* _Work to complete_:
A) Summarize the climate resource descriptions in two sentences.
B) Retype the part of the climate resource descriptions that begins at the words "This interactive addresses" and stops after the words "sinks and sources.".

(Beginning of Excerpt)

In this learning activity, students use a web-based carbon calculator to determine their carbon footprint on the basis of their personal and household habits and choices. Students identify which personal activities and household choices produce the most CO2 emissions, compare their carbon footprint to the U.S. and global averages, and identify lifestyle changes they can make to reduce their footprint.
This video and accompanying essay examine carbon capture and storage and clean-coal technology, providing statistics for overall annual U.S. consumption as well as average household usage. Turning solid coal into a clean-burning fuel gas (syngas) and capture and storage pros and cons are discussed.
This interactive addresses the question if we can reduce CO2 emissions by 20% of 1990 levels and help avoid dangerous climate change? Users of this interactive can manipulate changes to various sources and uses (supply and demand) of energy with the goal of reducing C02 emissions in Great Britain by 80% in the year 2050.
In this lab activity, students use a chemical indicator (bromothymol blue) to detect the presence of carbon dioxide in animal and plant respiration and in the burning of fossil fuels and its absence in the products of plant photosynthesis. After completing the five parts of this activity, students compare the colors of the chemical indicator in each part and interpret the results in terms of the qualitative importance of carbon sinks and sources.
This video, along with a background essay, focuses on impacts of climate change on the lives of Native Alaskans around Barrow, Alaska. Specific changes include the timing of the changes in the formation and breakout of sea ice and the impacts on subsistence living.
In this short video, host Dr. Ryan interviews graduate student Amy Steiker at the Institute of Arctic and Alpine Research about her research, using isotopes of nitrous oxide, connecting human activity to greenhouse gas emissions.
This Flash-based simulation explores the relationship between carbon emissions and atmospheric carbon dioxide using two main displays: (1) graphs that show the level of human-generated CO2 emissions, CO2 removals, and the level of CO2 in the atmosphere, and (2) a bathtub animation that shows the same information as the graphs. The bathtub simulation illustrates the challenges of reducing greenhouse gas concentrations in the atmosphere.
In this activity, students compare carbon dioxide (CO2) data from Mauna Loa Observatory, Barrow (Alaska), and the South Pole over the past 40 years to help them better understand what controls atmospheric carbon dioxide. This activity makes extensive use of Excel.
This figure, the famous Keeling Curve, shows the history of atmospheric carbon dioxide concentrations as directly measured at Mauna Loa, Hawaii. This curve is an essential piece of evidence that shows the increased greenhouse gases that cause recent increases in global temperatures.

(End of Excerpt)
(Beginning of Recorded data)

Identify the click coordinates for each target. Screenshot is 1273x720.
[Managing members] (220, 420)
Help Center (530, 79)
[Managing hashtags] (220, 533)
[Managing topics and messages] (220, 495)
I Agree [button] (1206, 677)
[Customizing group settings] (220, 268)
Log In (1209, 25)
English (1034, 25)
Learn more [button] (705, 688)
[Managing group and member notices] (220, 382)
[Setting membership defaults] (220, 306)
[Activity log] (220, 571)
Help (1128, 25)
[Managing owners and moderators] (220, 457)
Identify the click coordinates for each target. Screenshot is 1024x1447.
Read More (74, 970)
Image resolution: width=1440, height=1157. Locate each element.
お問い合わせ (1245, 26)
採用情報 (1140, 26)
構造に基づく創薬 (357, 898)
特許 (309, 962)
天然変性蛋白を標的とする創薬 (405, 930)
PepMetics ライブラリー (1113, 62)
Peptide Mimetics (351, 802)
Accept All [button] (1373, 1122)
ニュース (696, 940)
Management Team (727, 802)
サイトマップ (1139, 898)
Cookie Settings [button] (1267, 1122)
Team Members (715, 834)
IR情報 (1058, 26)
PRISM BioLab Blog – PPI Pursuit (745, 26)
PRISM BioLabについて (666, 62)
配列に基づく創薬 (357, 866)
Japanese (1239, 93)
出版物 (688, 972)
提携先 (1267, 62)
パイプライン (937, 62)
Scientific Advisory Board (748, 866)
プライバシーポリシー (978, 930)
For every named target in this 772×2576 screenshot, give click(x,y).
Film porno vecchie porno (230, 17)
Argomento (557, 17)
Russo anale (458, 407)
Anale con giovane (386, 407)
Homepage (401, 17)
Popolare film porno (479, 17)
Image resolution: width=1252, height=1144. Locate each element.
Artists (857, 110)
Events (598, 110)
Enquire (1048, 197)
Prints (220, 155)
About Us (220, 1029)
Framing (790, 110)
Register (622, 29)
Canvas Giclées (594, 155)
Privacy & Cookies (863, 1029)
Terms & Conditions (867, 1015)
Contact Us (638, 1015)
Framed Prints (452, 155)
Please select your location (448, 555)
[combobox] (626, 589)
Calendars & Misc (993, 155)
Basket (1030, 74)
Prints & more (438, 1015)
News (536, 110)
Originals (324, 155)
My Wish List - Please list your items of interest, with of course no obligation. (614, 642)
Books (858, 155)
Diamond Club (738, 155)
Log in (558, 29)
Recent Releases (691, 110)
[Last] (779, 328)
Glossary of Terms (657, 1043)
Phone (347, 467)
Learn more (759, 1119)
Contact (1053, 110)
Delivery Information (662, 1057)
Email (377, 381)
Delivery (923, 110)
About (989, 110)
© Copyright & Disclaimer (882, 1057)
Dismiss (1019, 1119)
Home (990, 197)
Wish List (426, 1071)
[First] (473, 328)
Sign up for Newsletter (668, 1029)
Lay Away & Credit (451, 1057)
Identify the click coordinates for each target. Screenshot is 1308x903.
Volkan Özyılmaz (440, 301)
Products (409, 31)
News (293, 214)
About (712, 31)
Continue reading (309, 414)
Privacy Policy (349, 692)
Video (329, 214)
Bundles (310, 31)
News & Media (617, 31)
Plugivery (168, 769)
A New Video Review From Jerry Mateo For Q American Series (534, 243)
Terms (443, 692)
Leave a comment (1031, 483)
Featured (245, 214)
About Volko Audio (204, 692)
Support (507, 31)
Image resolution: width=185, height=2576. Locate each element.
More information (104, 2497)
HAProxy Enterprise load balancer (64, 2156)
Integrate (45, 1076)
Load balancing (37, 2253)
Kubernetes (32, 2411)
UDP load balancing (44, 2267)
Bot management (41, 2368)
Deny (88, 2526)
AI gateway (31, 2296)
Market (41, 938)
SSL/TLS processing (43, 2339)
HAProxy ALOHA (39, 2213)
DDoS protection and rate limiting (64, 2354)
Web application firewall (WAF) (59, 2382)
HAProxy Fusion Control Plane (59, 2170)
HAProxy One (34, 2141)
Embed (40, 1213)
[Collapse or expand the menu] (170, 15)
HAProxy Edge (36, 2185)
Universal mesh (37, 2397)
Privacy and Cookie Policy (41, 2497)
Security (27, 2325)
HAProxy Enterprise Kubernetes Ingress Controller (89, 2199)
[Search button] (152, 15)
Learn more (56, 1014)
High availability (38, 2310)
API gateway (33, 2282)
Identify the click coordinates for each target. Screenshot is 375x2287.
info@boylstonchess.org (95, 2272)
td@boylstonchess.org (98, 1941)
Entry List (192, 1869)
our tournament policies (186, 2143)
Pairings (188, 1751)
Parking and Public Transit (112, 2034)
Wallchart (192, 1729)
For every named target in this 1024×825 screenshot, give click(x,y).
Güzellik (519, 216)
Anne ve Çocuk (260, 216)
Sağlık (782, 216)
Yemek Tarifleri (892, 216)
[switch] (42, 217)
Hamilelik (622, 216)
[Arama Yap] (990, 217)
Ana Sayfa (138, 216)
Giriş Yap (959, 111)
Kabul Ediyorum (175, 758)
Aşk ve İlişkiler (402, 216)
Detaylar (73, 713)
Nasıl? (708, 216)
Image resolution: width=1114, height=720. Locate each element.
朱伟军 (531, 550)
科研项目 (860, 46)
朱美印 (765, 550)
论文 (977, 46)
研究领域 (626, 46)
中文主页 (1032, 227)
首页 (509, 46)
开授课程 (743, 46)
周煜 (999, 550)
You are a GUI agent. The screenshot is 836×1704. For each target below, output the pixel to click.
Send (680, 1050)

(End of Recorded data)

* _Your written answers_:
A) The descriptions cover activities, videos, interactives, a simulation, and a figure about carbon dioxide and climate change. Students calculate their carbon footprints, detect CO2 with bromothymol blue, and compare CO2 data from Mauna Loa, Barrow, and the South Pole; videos address carbon capture and storage, climate impacts on Native Alaskans near Barrow, and nitrous oxide research; and the Keeling Curve shows the history of atmospheric CO2 measured at Mauna Loa.

B)
This interactive addresses the question if we can reduce CO2 emissions by 20% of 1990 levels and help avoid dangerous climate change? Users of this interactive can manipulate changes to various sources and uses (supply and demand) of energy with the goal of reducing C02 emissions in Great Britain by 80% in the year 2050.
In this lab activity, students use a chemical indicator (bromothymol blue) to detect the presence of carbon dioxide in animal and plant respiration and in the burning of fossil fuels and its absence in the products of plant photosynthesis. After completing the five parts of this activity, students compare the colors of the chemical indicator in each part and interpret the results in terms of the qualitative importance of carbon sinks and sources.